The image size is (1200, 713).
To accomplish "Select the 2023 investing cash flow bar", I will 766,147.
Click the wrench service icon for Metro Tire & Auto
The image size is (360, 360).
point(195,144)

* * *

* Task prompt
Copy out the material, keeping every line exactly as it is.

* Solved problem
The image size is (1200, 713).
To accomplish "Select the 2023 investing cash flow bar", I will 766,147.
Click the wrench service icon for Metro Tire & Auto
The image size is (360, 360).
point(195,144)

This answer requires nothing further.